Recently, the government's second stage of financial reforms have become yet another cause of fierce political bickering among the major parties. The Legislative Yuan's finance committee even passed a motion last week to suspend disposals of government holdings in financial institutions.
One of the opposition's main criticisms was that the financial reforms will only benefit certain large financial conglomerates in the name of privatization. This has upset President Chen Shui-bian (
The theory goes like this: The government plans to halve the number of state-owned banks to six by the end of this year, and cut the number of financial holding companies by half -- to seven -- through mergers by the end of 2006. As six out of the 14 holding companies are currently under three conglomerates, run by the Wu, Koo and Tsai families, the government's reform plans will create an uneven income concentration. This suggests that the wealth created via the reforms will mostly benefit the rich.

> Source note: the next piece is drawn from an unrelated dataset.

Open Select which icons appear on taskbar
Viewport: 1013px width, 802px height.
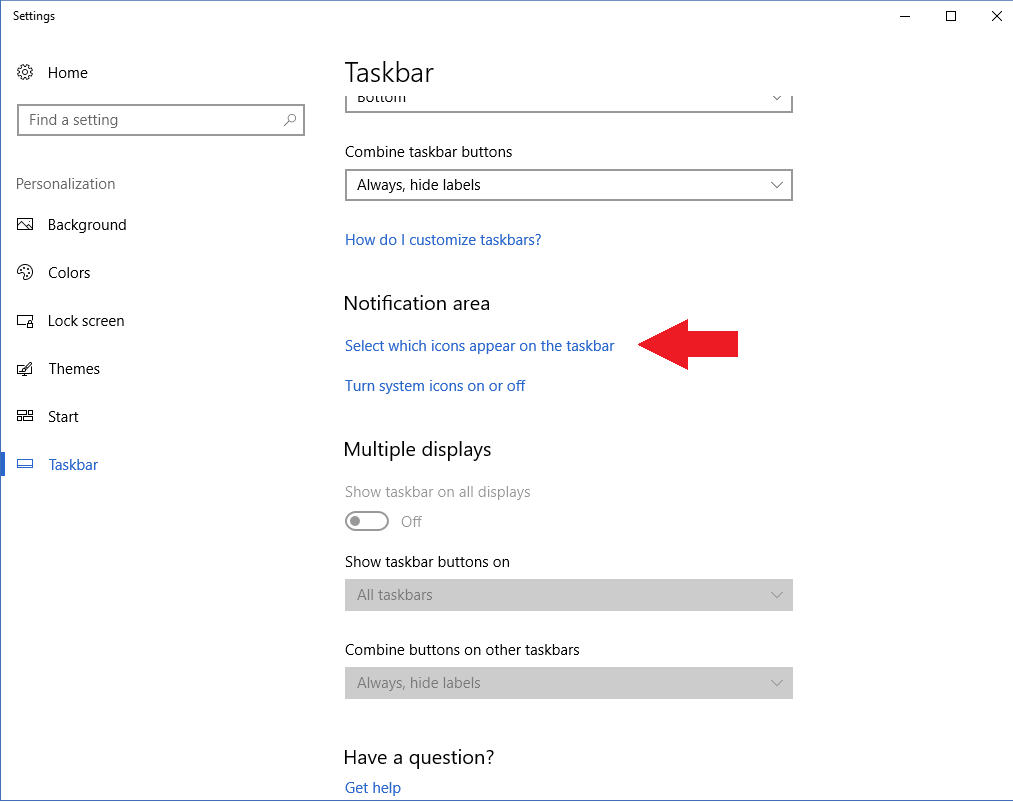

Not only that, but employees of state-owned banks may lose their jobs, so the country will see a higher unemployment rate at a time when the economy is slowing down. Hence the opposition camp said it is time to call it quits on the reforms.
However, it should be remembered that these plans were passed by the Economic Development Advisory Conference in August 2001, meaning that privatization was backed by the opposition parties at the time.
And it is also important to realize that when it comes to bank mergers and acquisitions, large conglomerates are the only ones able to participate. It is entirely impossible for ordinary people to get involved in such financial consolidations.
The problem is, of course, the role the government can play in assuring people that the consolidation will be carried out with efficiency and fairness.
Generally speaking, the DPP government's first stage of financial reforms was one of the few policies applauded by investors, as it helped to improve the financial structure of domestic banks.
The government's second stage of financial reforms therefore are aimed at expanding the scope of domestic financial institutions to enable them to compete in regional or global markets. The government vowed to develop at least three domestic banks with more than 10 percent market share by the end of this year and allow at least one bank to be run by a foreign financial institution by the end of next year.
Opposition lawmakers argued that these targets, and those of halving the number of state banks and financial holding companies make no sense. But the real reason for opposition parties' increasing antagonism to the reforms may most likely be their intention to gain the upper hand over the DPP during the local government elections, if they can force the latter to fail in achieving its goals and so make the DPP lose credibility with investors. It is all about politics.
Although there might be flaws in the process of implementation, the direction of the government's financial reforms is correct and it must be allowed to carry on. To win back public support for the reforms, the government needs to ensure a more open and transparent bidding process for privatization efforts, as well as take into account the interests of banks, their shareholders and employees.